Thank you. ”Wolf” is about a specific situation with a specific person and “After the Bomb Fell” is the whole ugly time period with more than one person. It went on from one to the other, it was bad. I had to go through it, because after going through all of this, I never thought I’d make another record. It was just hitting bottom and reassembling myself. Once I was reassembled with nothing negative in my life, now I’m back on the musical path that I started after a really long detour.
There are elements in your album that remind me of some challenges quite a few close people have gone through, and that’s sobriety. It seems like some of those lyrics speak towards that direction. Is there any form of connection between that and your struggle?

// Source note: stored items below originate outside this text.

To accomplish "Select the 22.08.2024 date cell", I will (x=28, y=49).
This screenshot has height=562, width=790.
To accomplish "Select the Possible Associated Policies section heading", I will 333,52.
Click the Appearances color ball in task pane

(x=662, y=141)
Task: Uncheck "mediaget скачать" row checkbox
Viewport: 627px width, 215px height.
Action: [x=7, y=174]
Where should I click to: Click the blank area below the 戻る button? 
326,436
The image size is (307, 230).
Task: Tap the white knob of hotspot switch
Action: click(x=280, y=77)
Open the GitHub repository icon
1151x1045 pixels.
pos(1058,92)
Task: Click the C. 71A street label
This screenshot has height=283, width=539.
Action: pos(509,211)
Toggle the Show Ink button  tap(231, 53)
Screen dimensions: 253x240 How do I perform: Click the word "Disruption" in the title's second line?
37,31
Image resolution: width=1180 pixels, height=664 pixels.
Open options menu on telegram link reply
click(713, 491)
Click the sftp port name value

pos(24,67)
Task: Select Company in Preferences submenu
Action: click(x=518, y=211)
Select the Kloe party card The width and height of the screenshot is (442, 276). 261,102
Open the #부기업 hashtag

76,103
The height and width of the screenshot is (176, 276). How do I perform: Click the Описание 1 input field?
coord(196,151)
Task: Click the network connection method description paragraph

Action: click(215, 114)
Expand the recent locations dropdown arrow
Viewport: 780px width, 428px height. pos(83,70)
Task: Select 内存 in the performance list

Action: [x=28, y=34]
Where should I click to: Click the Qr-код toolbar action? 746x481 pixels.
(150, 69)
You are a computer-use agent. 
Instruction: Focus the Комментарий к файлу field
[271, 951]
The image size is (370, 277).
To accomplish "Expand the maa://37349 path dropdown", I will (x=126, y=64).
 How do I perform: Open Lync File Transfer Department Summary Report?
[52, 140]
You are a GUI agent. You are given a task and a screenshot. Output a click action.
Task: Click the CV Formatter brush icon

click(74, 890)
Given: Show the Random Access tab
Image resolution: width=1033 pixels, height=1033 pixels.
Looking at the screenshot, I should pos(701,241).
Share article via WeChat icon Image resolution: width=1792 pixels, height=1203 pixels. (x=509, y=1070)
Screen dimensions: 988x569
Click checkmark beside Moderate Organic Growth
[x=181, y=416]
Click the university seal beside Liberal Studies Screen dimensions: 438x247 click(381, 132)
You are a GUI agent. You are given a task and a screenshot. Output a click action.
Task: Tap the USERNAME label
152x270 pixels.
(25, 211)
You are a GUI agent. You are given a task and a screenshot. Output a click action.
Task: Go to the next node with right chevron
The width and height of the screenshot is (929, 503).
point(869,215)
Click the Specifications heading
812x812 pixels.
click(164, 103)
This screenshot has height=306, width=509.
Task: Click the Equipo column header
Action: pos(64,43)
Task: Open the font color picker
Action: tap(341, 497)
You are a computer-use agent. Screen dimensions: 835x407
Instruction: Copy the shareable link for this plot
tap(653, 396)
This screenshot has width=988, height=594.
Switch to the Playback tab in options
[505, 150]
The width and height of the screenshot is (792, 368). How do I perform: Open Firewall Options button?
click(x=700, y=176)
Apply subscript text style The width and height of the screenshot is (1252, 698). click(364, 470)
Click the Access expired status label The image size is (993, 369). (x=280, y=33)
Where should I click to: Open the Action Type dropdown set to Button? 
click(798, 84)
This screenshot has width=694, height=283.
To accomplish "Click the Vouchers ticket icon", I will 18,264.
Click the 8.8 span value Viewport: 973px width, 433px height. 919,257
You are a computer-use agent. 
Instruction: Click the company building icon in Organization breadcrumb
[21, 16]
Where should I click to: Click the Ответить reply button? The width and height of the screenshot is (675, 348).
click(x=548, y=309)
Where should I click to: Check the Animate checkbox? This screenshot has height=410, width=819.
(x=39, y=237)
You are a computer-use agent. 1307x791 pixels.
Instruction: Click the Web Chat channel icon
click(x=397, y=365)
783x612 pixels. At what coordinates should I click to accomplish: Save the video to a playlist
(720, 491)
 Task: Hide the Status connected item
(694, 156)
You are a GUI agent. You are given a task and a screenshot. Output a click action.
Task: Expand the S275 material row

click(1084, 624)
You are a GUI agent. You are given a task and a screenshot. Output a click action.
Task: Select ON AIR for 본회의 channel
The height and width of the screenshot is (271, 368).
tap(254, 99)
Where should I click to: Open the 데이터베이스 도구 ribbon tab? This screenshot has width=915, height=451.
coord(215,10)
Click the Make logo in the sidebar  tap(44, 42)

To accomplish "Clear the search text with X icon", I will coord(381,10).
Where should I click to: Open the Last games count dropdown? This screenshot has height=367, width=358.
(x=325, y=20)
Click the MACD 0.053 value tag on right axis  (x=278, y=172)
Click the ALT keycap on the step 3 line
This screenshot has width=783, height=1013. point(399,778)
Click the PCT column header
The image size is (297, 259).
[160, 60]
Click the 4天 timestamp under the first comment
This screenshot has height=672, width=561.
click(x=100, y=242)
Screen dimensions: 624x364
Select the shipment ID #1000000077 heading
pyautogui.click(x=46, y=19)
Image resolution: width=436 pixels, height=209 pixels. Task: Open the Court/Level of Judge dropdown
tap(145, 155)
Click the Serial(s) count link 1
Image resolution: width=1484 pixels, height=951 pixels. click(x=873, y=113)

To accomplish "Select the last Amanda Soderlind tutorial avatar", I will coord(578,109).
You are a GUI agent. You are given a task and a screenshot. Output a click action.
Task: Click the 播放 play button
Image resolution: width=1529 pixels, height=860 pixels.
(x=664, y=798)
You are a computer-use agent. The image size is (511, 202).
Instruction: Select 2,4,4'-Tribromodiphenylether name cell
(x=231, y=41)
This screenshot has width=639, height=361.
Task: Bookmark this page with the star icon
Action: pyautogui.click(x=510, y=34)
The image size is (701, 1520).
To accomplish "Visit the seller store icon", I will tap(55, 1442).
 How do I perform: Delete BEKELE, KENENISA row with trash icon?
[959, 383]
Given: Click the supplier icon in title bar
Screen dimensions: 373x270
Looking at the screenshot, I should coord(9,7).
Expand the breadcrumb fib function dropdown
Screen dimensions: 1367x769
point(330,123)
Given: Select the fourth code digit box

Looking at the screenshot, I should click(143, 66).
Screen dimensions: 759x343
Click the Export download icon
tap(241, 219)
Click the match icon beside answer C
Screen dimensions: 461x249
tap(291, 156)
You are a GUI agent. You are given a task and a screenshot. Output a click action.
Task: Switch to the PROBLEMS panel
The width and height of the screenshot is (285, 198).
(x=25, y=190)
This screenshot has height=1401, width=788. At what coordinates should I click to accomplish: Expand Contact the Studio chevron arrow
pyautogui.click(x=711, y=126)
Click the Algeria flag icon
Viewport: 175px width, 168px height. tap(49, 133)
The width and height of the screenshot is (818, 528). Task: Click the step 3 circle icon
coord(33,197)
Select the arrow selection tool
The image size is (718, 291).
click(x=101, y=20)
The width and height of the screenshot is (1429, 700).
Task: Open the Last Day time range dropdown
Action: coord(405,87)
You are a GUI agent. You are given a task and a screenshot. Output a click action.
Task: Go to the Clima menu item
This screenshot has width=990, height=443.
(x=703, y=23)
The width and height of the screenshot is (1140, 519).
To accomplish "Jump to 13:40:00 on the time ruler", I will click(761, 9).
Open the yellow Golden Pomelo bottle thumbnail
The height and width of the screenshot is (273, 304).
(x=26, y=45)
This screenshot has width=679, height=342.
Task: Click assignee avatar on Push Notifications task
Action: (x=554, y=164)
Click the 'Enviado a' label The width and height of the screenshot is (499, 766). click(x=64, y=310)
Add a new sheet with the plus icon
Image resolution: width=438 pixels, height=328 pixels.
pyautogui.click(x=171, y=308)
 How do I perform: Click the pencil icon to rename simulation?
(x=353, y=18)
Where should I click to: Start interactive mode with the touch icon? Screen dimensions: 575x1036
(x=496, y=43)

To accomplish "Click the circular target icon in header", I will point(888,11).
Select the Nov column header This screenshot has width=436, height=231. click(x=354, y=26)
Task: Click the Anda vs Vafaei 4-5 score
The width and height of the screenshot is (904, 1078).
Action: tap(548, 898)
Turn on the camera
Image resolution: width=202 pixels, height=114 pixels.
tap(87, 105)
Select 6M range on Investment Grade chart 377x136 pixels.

“Wolf At The Door” is definitely about the last bad point I went through. Yeah, it’s very specific. “After The Bomb Fell” just kind of sums of the whole thing of being in situations that are not healthy for you and when you finally clear the other side you can look back and realize the mistakes you’ve made and know not to make them again. Is that answering the question?
Yes, it’s definitely answering and speaks to a lot of people. You’re album has a very upbeat party sound with lyrics that are full of depth. It kind of surprises as it’s a little bit of a contradiction.
Cool, well thank you. I feel that way too. I spent a lot of time tweaking the lyrics to where nothing made me cringe. Writing lyrics is the hardest part. It really is. A couple words change here or there can make something that’s a little hokey end up being really good.
I always say rock is the poetic form of storytelling and I think you mastered that here.
Wow. That’s a very big compliment. I believe that telling a story within a song is the hardest way to tell it, because you have such a limited amount of space. If you write a book you have as many pages as you want. But, within a song you have a very finite amount of space and it has to rhyme. I think lyrics are very, very, difficult. I really do.
What’s your favorite song you just enjoy to play on a fun level?
I love “Colt 45.” It’s packed with attitude and it’s a loud, bombastic, kind of song.
Is there anything you’d like to say to your soon to be fans and your current ones?
Yes, what I’d like to close out with, this is how I usually close: If you as a fan — I’m a fan too, first before I’m a writer, performer, or whatever — if you find a band that you like and you think they are really good, spread the word, tell all your friends, find their music, and buy it. Don’t try to download it for free. Support original music, because it takes an incredible amount of time, energy, and an insane amount of money to put a record together and get it out there. You can buy it for a fraction of the cost, like a micro-fraction. So, support live music. A lot of great music is all underground. It’s all on the fringe and the way these artists are going to be found is by you talking to your friends about them, buying their music, and going to see them at live shows. Support original music.
You’ve shown that there has been a lot of struggle, but you’ve given your gift to the world.
Since this has come out it’s scratching an itch for me that has been dormant for so many years. Getting to do these interviews and talking about music is so great. I’m enjoying it so much. This is all the stuff I never got to do with the band Prophet that I was in in the 80’s. It truly is a dream come true.
Reckless Abandon is brimming with dynamic lyrics hidden among upbeat shindig music. Dance to the sound, revel in the attitude, and pay attention to the story, as there is much to be heard from the magnetic Kenny Dubman.